Marooned I gaze, marooned I climb,
Pouring seas to bottomless Time
Whose vaporous chasm will not float
Knotted raft or hollowed boat:
Horizon's brink
Should stretch, I think,
With height, and I, with strides immense,
Climb easily into continents.
(Allen Curnow, Fantasy on a Hillside)
Before the age of discovery, maps weren’t just literal depictions of the earth. They were also replete with lessons in history, morality, and geography. The known world mixed with its biblical genealogy, with speculative lands and faded myths on its periphery.
A map of Africa might depict the figure of Prester John, a mythological King said to rule over a Christian nation bordered on all sides by Pagans. This was a distant historical memory of the Ethiopians, but it was also a retelling and reassurance of a Christian story about the purpose and eventual outcome of the universe, namely that the recrudescent faithful will one day triumph against their religious enemies.
As journeys abroad brought Europeans into sustained contact with the rest of the world, a map’s technical precision superseded any other literary or artistic functions. Blank spaces were filled in. Mistakes were erased. The dream-like border-realms were pushed further and further back into the receding Terra Incognita, until they disappeared altogether.
Beyond the hypnagogic conflation of myth with reality, made-up places could just as easily have been the result of cartographers taking pub-talk at face values. Maybe an adventurer, keen for riches and glory, was drumming up support for another expedition to some real or imagined El Dorado, the reputed city of gold located somewhere in the jungles of America.
Otherwise, they might be errors in transcription, either a mistake in the copying of a map by hand, or two names for the same place being misunderstood as two separate places. Once the doppelganger had been put to paper, the fact of being on a map would give its existence a false authority. It might be uncritically copied by another mapmaker, who draws it in a slightly different position, at which point it takes on its own existence. This is one possible explanation for Grocland, a probable double-up of Greenland later conflated with one of the many islands in Arctic Canada.
From the 1800s onwards most of the places that turned out not to exist were nautical mirages mistaken for land. When a layer of warm air rests over a layer of cold air, the light travelling through them is sometimes refracted. This phenomenon, known as the Fata Morgana, distorts the appearance of faraway boats or icebergs, which might seem to be masses of land. This is probably what happened in the case of Dougherty Island.

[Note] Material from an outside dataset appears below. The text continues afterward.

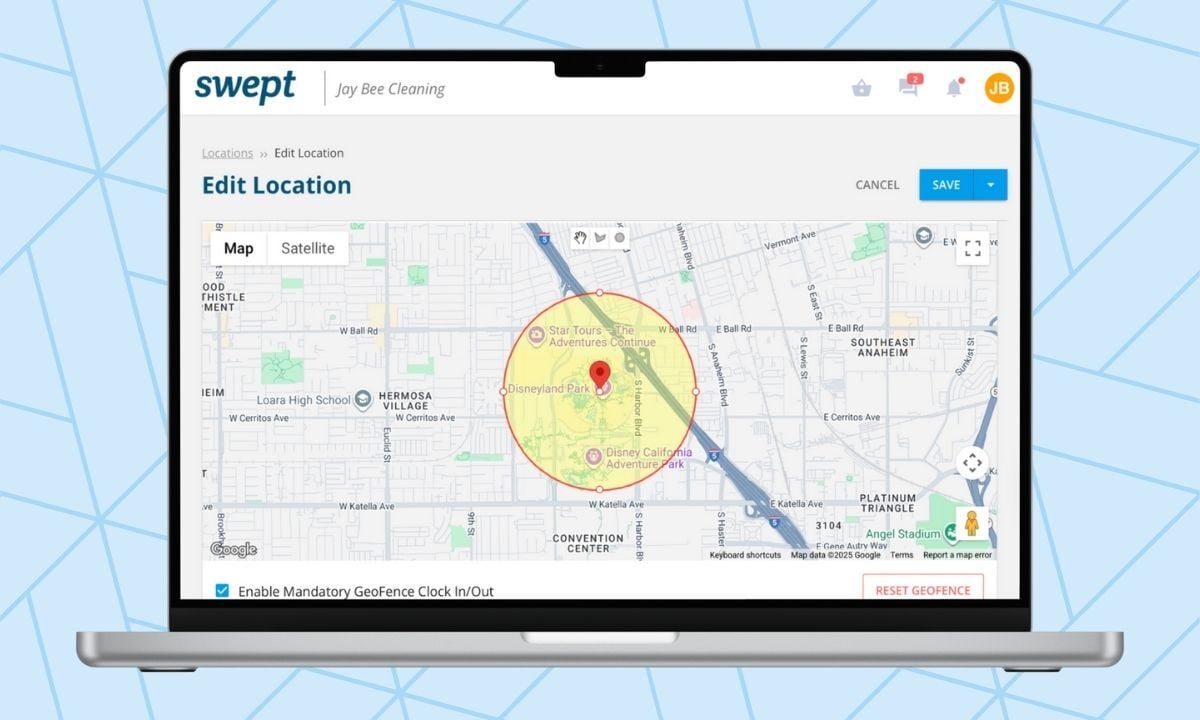Click the recenter control on the map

For understandable reasons, most of the information in this book draws upon European discoveries and accounts. Brooke-Hitching does make mention of the medieval Arab and Asian chronicles—themselves a wealth of cartological gold—and I would have liked to have seen more about them. As it stands, The Phantom Atlas is a fun little book about a fascinating topic. You can spend a whole day just poring over its old, gorgeous maps.